Group think can be quite dangerous, I have been the victim of it as well, as in "you are wrong, because we all think the same thing, so our group can't be wrong, it has to be you." Roll on 15 months, and no, the group think has disintegrated, the group realize much of their behavior was blindly abusive, and the message now is "ok, maybe we overstepped the mark, but don't take it all so seriously". Erm please eff off, I have had to be really, really resilient to stand up to the crap and weather the storm, and it has been mind-blowingly hurtful to me, and I am still dealing with the fall out and the gossip.

I've been there, it is incredibly hurtful, it's not you, it's them. Be like an oak and weather the storm, they will eventually understand the error of their ways, but it takes time. Seek out kinder, nicer, more sane people.
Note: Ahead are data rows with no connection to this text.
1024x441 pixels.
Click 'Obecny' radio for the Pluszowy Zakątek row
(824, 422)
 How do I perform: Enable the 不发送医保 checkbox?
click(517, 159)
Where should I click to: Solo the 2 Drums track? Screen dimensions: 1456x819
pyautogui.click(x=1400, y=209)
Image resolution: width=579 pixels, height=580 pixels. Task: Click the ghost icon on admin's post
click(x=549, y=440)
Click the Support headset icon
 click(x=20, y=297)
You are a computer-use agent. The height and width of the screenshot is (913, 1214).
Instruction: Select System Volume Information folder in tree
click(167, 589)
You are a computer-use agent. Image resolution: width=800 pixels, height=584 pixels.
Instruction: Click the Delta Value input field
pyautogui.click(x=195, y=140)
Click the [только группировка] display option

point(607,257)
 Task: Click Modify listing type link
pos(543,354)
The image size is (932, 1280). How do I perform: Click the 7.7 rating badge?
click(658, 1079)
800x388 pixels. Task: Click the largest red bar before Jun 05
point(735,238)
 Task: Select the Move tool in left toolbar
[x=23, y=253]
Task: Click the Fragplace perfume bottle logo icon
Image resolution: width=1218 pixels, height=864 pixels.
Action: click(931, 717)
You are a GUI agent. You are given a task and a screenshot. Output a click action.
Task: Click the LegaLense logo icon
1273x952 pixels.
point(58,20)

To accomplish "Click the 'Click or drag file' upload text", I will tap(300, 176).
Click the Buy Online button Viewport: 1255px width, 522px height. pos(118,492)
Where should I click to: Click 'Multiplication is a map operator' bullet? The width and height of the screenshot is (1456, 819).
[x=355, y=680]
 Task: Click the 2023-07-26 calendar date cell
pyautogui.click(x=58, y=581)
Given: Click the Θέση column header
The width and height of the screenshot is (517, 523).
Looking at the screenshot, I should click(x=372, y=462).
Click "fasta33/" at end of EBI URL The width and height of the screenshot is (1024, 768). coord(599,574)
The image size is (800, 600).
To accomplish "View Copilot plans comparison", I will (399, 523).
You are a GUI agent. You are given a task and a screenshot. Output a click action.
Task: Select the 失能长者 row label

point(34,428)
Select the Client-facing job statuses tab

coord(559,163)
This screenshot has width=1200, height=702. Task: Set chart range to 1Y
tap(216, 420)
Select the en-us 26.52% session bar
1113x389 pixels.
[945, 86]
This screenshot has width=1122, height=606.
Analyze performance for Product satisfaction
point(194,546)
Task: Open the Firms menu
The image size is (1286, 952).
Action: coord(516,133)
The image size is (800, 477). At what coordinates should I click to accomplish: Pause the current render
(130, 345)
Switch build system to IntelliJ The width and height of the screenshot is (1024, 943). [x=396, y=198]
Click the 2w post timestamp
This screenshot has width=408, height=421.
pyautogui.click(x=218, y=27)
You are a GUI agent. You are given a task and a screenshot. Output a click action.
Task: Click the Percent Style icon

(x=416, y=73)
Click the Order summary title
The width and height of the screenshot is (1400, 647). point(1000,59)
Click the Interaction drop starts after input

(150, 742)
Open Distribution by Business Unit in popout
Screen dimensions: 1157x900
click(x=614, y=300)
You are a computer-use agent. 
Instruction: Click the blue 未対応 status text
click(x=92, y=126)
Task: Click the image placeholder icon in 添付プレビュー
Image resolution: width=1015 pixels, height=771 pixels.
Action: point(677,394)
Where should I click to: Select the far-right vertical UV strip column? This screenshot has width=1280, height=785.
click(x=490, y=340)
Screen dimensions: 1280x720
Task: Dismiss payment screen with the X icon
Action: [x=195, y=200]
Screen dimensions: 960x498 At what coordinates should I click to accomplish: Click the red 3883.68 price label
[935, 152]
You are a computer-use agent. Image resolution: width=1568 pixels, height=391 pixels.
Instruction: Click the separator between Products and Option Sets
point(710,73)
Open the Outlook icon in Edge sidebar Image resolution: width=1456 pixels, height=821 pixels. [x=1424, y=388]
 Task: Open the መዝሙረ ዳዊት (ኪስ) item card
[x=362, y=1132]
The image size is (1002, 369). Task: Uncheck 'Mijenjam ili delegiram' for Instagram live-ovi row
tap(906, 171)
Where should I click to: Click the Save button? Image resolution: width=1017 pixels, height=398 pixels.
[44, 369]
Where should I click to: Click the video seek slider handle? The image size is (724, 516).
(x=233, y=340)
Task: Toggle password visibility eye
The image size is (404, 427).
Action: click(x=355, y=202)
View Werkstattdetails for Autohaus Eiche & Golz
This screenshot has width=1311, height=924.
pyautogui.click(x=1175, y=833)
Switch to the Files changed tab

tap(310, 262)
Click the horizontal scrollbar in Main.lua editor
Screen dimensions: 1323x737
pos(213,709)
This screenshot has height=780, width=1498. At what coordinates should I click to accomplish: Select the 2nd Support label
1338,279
hownowpurplecow · 10/10/2022 11:28

I’m sorry you’ve been through this OP, I had something similar. “Best friend” of 16 years, maid of honour at my wedding, totally ghosted me after I had my first baby. Deleted me on social media, left our group WhatsApp chat, gone. Then posted something a few months later about “cutting out people who don’t bring anything to your life”, which I saw because I still followed her at that point - I don’t anymore. I found out since that she was frequently horrible about me to mutual friends, deliberately stopped me and a mutual friend from having a relationship (many many years ago) because she was jealous, and had generally been awful and not at all the friend I thought she was. It’s heartbreaking and you feel like such an idiot, but try to remember that the issues are hers, not yours. It’s unfortunate your mutual friend group cut you out too, but clearly they’re not worth your time either. Try to focus now on building new friendships or enjoying the ones you have with the people who are actually worth hanging around with; it will get better and hurt less with time.